Transcribe every record below word for word.
━━ SUPPLIED MATERIAL ━━
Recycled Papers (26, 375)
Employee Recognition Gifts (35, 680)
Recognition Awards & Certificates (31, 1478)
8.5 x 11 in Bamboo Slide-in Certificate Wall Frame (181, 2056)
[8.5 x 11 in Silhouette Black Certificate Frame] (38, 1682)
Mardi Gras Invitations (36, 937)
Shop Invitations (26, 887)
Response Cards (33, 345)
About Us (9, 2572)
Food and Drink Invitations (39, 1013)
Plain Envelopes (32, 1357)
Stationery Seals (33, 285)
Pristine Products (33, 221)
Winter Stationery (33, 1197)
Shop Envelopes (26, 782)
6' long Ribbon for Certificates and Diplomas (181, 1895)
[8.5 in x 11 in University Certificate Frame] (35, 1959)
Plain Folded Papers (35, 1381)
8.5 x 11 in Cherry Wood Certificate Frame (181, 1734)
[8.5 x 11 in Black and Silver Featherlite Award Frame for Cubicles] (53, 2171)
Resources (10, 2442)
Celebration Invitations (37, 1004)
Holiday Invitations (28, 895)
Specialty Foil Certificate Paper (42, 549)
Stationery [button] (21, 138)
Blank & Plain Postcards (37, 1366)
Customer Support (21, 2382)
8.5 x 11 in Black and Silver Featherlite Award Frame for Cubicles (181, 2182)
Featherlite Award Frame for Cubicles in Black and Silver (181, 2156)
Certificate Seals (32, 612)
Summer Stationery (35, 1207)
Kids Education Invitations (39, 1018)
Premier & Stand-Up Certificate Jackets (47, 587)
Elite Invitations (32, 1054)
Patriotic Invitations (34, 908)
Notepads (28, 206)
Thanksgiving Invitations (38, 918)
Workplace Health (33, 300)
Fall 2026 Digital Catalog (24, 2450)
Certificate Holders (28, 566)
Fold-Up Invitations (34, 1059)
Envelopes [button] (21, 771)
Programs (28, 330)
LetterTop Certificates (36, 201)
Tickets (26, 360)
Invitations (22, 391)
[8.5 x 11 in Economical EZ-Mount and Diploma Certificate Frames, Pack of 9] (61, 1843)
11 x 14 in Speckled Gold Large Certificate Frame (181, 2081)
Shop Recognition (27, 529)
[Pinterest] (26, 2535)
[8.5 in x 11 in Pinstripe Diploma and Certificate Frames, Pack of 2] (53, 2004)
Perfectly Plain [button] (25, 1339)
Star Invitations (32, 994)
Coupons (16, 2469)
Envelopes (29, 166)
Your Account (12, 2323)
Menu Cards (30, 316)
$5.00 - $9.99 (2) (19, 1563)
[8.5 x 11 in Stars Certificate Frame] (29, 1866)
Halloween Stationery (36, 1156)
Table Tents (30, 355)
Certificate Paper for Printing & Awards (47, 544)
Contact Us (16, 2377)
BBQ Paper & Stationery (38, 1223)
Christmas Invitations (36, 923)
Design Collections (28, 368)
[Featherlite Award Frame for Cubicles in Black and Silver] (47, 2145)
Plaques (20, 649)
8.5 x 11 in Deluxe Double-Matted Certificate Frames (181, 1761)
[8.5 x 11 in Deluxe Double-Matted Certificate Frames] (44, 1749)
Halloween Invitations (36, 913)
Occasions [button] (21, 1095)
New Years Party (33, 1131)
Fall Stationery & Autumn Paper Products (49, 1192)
━━━
* ANSWER TO THIS EXERCISE:
Recycled Papers (26, 375)
Employee Recognition Gifts (35, 680)
Recognition Awards & Certificates (31, 1478)
8.5 x 11 in Bamboo Slide-in Certificate Wall Frame (181, 2056)
[8.5 x 11 in Silhouette Black Certificate Frame] (38, 1682)
Mardi Gras Invitations (36, 937)
Shop Invitations (26, 887)
Response Cards (33, 345)
About Us (9, 2572)
Food and Drink Invitations (39, 1013)
Plain Envelopes (32, 1357)
Stationery Seals (33, 285)
Pristine Products (33, 221)
Winter Stationery (33, 1197)
Shop Envelopes (26, 782)
6' long Ribbon for Certificates and Diplomas (181, 1895)
[8.5 in x 11 in University Certificate Frame] (35, 1959)
Plain Folded Papers (35, 1381)
8.5 x 11 in Cherry Wood Certificate Frame (181, 1734)
[8.5 x 11 in Black and Silver Featherlite Award Frame for Cubicles] (53, 2171)
Resources (10, 2442)
Celebration Invitations (37, 1004)
Holiday Invitations (28, 895)
Specialty Foil Certificate Paper (42, 549)
Stationery [button] (21, 138)
Blank & Plain Postcards (37, 1366)
Customer Support (21, 2382)
8.5 x 11 in Black and Silver Featherlite Award Frame for Cubicles (181, 2182)
Featherlite Award Frame for Cubicles in Black and Silver (181, 2156)
Certificate Seals (32, 612)
Summer Stationery (35, 1207)
Kids Education Invitations (39, 1018)
Premier & Stand-Up Certificate Jackets (47, 587)
Elite Invitations (32, 1054)
Patriotic Invitations (34, 908)
Notepads (28, 206)
Thanksgiving Invitations (38, 918)
Workplace Health (33, 300)
Fall 2026 Digital Catalog (24, 2450)
Certificate Holders (28, 566)
Fold-Up Invitations (34, 1059)
Envelopes [button] (21, 771)
Programs (28, 330)
LetterTop Certificates (36, 201)
Tickets (26, 360)
Invitations (22, 391)
[8.5 x 11 in Economical EZ-Mount and Diploma Certificate Frames, Pack of 9] (61, 1843)
11 x 14 in Speckled Gold Large Certificate Frame (181, 2081)
Shop Recognition (27, 529)
[Pinterest] (26, 2535)
[8.5 in x 11 in Pinstripe Diploma and Certificate Frames, Pack of 2] (53, 2004)
Perfectly Plain [button] (25, 1339)
Star Invitations (32, 994)
Coupons (16, 2469)
Envelopes (29, 166)
Your Account (12, 2323)
Menu Cards (30, 316)
$5.00 - $9.99 (2) (19, 1563)
[8.5 x 11 in Stars Certificate Frame] (29, 1866)
Halloween Stationery (36, 1156)
Table Tents (30, 355)
Certificate Paper for Printing & Awards (47, 544)
Contact Us (16, 2377)
BBQ Paper & Stationery (38, 1223)
Christmas Invitations (36, 923)
Design Collections (28, 368)
[Featherlite Award Frame for Cubicles in Black and Silver] (47, 2145)
Plaques (20, 649)
8.5 x 11 in Deluxe Double-Matted Certificate Frames (181, 1761)
[8.5 x 11 in Deluxe Double-Matted Certificate Frames] (44, 1749)
Halloween Invitations (36, 913)
Occasions [button] (21, 1095)
New Years Party (33, 1131)
Fall Stationery & Autumn Paper Products (49, 1192)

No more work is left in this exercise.